By Kyle Olson
Saturday, July 23, 2011
Earlier this week, the RAND Corporation released the results of a study that found merit pay had no effect on increasing student achievement or teacher motivation.
Teacher union supporters are gleefully promoting this study as proof that merit pay does not work.
Before the RAND study enters the information bloodstream and is accepted as conventional wisdom, Education Action Group would like to point out two serious concerns we have with the study:
First, buried three paragraphs from the bottom of RAND’s press release announcing the results, is this little stink bomb:
“Researchers also found that a majority of the schools disseminated the bonuses equally among staff, despite program guidelines granting school committees the flexibility to distribute the bonus shares as they deemed fit.”
In the summary, the study’s authors elaborate:
“About 31 percent of schools reported using individual performance as at least one of the factors for determining awards. The remaining schools either did not differentiate or reported using only factors related to time or job title but not individual performance.”
The authors go on to note the 31 percent of schools that actually recognized individual performance “generally remained cautious about deviating from egalitarian awards and slated 74 percent of staff, on average, for the modal award amount.”
This approach to “merit pay” seems to be the equivalent of a t-ball game in which everybody gets a hit and scores a run. If nearly every teacher is receiving “merit pay,” then it ceases to be actual merit pay, and instead becomes a kind of generic bonus that won’t motivate anybody.
This philosophy has been the unions’ compromise: they’ll relent to a merit-pay bonus system, but only on a socialist-style, building-wide level. Individuals shouldn’t reap the rewards of their excellence; instead, the below-average teacher down the hall gets to enjoy it, too. This throws the study’s findings into serious question and causes one to wonder if the unions invited such a compromise knowing it would fail.

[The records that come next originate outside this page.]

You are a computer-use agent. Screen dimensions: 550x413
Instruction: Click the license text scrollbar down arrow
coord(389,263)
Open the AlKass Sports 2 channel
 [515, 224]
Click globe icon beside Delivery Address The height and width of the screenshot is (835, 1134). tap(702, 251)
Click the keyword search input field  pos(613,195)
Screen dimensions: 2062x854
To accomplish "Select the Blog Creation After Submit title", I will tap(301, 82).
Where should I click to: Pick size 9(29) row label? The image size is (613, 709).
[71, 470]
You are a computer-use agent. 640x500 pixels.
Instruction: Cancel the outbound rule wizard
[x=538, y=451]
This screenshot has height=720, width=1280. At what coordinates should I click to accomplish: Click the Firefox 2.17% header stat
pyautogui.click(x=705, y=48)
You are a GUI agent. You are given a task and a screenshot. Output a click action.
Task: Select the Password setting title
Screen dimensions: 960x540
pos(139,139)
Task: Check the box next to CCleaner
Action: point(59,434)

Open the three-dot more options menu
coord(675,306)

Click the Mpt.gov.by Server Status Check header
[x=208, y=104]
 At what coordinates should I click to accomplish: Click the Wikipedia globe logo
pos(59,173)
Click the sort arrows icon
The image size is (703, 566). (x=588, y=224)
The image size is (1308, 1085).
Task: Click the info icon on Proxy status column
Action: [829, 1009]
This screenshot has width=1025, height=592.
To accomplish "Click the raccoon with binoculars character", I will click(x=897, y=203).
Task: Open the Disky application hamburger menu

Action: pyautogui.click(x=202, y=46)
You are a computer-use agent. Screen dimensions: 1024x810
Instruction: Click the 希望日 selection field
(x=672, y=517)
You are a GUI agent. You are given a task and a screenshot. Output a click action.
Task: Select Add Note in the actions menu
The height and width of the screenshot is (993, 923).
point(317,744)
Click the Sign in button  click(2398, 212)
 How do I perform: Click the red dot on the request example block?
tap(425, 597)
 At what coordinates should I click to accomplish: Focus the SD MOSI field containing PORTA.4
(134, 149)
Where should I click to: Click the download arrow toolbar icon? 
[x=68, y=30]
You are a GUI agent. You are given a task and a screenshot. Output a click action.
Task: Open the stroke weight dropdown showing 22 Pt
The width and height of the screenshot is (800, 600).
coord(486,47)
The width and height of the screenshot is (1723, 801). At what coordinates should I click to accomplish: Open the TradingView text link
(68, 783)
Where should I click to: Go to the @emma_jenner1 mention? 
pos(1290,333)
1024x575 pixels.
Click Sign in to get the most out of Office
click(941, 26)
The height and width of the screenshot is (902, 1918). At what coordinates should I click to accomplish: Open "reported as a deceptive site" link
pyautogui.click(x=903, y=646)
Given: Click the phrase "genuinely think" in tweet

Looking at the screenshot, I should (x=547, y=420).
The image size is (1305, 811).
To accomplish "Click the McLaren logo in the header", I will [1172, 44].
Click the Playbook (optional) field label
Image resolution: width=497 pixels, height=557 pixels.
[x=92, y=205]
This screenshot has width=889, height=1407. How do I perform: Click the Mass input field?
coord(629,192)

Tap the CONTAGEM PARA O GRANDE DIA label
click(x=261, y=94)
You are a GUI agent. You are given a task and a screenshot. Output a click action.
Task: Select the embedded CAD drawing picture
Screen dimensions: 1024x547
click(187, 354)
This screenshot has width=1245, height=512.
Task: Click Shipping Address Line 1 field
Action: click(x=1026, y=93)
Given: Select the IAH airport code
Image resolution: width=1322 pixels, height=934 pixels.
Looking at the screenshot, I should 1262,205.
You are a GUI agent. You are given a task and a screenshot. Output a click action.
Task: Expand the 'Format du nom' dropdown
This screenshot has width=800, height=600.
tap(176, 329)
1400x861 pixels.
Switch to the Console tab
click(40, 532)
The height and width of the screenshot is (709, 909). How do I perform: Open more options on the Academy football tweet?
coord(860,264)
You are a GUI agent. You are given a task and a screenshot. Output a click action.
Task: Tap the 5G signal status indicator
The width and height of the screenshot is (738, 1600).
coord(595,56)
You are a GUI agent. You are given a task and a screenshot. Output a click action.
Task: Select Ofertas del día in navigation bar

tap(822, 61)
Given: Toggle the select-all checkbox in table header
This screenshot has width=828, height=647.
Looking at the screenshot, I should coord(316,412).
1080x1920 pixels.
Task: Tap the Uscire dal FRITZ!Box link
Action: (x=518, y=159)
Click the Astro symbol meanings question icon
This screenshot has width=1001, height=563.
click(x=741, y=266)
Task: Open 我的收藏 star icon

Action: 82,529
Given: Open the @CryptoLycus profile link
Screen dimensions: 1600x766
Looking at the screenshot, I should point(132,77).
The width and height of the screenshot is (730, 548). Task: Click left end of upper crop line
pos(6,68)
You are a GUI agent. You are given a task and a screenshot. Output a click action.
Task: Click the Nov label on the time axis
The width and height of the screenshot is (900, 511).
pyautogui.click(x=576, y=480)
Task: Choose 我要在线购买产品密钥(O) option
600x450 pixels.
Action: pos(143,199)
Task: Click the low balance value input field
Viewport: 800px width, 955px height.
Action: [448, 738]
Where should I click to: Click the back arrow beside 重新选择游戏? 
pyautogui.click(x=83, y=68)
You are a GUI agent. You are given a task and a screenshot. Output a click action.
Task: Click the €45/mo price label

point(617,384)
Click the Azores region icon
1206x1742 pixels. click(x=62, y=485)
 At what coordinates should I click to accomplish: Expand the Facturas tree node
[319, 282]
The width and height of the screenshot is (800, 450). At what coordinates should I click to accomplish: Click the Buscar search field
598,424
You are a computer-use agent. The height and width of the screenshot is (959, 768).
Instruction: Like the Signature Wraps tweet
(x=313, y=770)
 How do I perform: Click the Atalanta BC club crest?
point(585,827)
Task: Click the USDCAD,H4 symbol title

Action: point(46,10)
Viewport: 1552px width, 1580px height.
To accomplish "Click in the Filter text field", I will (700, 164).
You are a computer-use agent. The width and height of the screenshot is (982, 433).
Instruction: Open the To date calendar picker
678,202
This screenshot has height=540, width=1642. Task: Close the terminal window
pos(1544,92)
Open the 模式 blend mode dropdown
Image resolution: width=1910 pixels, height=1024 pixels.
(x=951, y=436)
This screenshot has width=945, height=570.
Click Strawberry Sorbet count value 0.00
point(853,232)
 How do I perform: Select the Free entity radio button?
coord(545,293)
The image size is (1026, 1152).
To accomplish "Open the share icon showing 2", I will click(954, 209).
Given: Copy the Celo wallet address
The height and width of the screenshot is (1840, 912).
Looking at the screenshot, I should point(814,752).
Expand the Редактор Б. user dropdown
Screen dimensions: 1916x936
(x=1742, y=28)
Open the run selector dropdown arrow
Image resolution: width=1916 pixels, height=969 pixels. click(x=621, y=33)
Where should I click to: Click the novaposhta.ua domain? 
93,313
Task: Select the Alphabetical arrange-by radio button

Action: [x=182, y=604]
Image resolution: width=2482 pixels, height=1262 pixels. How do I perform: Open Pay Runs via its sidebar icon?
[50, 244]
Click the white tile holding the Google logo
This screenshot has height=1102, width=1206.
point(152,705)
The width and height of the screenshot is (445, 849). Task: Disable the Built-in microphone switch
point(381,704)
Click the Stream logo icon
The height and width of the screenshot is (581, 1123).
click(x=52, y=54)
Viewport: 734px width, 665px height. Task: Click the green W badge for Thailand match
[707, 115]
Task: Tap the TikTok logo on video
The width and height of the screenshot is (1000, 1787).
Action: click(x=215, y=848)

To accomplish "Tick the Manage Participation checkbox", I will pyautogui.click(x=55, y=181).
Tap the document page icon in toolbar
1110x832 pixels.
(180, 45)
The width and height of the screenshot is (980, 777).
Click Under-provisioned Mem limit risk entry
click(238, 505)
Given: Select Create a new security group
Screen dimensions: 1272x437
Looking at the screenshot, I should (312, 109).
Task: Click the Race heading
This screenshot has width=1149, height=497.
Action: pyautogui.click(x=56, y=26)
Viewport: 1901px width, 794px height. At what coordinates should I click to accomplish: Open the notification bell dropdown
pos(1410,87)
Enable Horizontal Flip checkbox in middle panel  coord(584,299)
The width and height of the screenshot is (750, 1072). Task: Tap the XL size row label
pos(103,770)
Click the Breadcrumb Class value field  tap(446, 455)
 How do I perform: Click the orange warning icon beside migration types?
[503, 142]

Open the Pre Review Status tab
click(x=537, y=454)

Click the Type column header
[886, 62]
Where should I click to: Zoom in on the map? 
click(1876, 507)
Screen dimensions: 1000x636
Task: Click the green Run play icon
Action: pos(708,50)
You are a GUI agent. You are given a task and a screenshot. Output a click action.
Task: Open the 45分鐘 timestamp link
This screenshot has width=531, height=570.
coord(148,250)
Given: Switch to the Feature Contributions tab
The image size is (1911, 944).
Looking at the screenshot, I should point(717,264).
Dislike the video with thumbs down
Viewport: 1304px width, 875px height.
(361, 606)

Second, EAG believes it is unwise to view merit pay only as a carrot to be dangled in front of teachers, enticing them to perform better. Merit pay should be given to teachers who already perform better. Excellent teachers will be excellent teachers regardless of their compensation. Merit pay should simply reward them for their excellence and the positive results they produce. Pink slips should be given to those who don’t produce positive results.
The study’s authors write:
“The limited motivational effect of the bonus might have resulted from school staff viewing the award as a reward rather than an incentive: It made them feel appreciated for their hard work, but they claimed that they would have undertaken this work with or without the bonus.”
If the bonuses made effective teachers “feel appreciated for their hard work,” then EAG believes the value of merit pay is affirmed. No further study is required.
Merit pay proponents believe such bonuses work because they allow schools to recognize and honor effective teachers for their professionalism. EAG believes merit pay is an ideal way to elevate the education profession, and will help attract and retain top talent.
Teacher unions, on the other hand, refuse to acknowledge that teachers have various levels of talent and ambition. Instead, unions treat educators as interchangeable and indistinguishable workers – each one no better or no worse than the teacher down the hall. That’s why the unions resist the concept of merit pay, and rejoice when studies such as this one get published.
Bottom line: The RAND study seems to use a debased concept of merit pay and may have a design flaw that makes its conclusions unconvincing.
EAG hopes additional social scientists review the study and clarify some of these questions before the report is enshrined as conventional wisdom.
Until that happens, we hope the RAND study does not undercut many of the promising innovations that are being implemented in public schools nationwide.